It is as simple as that: to have a minimally comfortable financial life is no mystery, but once the money is cashed in the account, the vision becomes blurred and decisions are taken viscerally.

Financial information is not lacking. Financial education is lacking.

Álvaro Modernell, founding partner of Mais Ativos.

The debate over Brazilian Social’s Security Reform – the one that, in my opinion, is already approved – bothers many middle and upper-class people in Brazil also for this reason: those who live with their comfortable salary in a stable job will be forced to rethink plans and attitudes.

With the reform approved, it will no longer be a question of whether or not to educate yourself financially. The new reality – despite privileges that some corporations have managed to keep – will also impose a new way for Brazilians to deal with the concept of spending and, therefore, of saving.

A congressman who took part in discussions about the final text of the proposal told me privately that a top-tier member of the Judicial System came to his office distressed by the new retirement rules. Why? Because he had planned a quiet life in Europe after quitting work, but the bills were being made with the guarantee of the money saved under the current rules. Yeah.

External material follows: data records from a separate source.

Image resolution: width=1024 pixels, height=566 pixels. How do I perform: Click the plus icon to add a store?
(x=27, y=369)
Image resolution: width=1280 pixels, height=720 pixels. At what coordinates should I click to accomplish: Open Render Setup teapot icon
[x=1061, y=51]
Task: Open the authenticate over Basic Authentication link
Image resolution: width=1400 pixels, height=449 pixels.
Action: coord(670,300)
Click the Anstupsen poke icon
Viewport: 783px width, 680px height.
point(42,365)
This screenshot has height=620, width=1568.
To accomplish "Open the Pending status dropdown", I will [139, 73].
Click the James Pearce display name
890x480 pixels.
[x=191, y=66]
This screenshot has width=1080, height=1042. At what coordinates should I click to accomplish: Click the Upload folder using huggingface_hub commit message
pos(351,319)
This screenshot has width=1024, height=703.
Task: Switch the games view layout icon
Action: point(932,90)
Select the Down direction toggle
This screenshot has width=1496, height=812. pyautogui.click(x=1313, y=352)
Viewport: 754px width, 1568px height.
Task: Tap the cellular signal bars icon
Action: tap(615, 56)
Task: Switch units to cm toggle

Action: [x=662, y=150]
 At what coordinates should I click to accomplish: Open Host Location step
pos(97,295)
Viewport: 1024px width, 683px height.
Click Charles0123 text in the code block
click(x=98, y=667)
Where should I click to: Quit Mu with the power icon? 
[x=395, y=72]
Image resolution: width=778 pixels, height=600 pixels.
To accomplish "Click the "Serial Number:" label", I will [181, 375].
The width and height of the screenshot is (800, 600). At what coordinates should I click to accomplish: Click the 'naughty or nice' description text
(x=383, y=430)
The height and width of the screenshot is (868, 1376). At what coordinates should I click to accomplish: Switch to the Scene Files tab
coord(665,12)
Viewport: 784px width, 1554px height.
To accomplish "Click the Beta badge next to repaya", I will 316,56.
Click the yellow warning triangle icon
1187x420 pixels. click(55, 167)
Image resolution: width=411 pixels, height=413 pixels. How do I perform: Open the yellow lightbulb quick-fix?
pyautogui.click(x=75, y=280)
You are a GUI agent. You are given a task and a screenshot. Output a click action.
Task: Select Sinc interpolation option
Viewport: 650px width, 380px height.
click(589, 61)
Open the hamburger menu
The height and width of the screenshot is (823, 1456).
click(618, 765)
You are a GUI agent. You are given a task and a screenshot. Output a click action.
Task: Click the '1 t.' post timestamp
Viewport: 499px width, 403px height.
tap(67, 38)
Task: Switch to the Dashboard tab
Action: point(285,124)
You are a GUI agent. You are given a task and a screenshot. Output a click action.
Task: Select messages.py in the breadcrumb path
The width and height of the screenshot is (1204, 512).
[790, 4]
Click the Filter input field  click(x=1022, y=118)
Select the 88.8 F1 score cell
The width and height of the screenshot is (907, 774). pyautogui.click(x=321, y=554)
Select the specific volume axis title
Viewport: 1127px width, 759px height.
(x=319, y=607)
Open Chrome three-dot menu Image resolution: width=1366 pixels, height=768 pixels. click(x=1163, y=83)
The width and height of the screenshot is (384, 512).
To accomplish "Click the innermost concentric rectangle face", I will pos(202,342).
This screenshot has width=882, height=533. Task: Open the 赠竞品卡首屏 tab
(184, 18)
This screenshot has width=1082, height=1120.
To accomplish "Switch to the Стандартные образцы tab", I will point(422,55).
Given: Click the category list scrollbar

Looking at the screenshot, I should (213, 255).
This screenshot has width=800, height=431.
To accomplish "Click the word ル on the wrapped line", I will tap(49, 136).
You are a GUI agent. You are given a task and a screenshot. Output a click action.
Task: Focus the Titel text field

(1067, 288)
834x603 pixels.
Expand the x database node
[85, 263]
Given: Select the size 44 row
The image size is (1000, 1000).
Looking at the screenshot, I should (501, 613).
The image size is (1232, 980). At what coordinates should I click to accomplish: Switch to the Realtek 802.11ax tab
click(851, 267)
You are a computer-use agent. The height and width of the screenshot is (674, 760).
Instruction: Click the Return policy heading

Libratta’s financial advisor Rogério Olegário told me he is convinced that, before teaching financial rules, it is necessary to “work on the financial behavior” of Brazilians. And behavior, it is known, does not change overnight. This is why Olegário and his wife, with whom he works, have decided to invest in the next generations, launching books aimed especially at young people and leading financial education projects in schools and in partnership with families.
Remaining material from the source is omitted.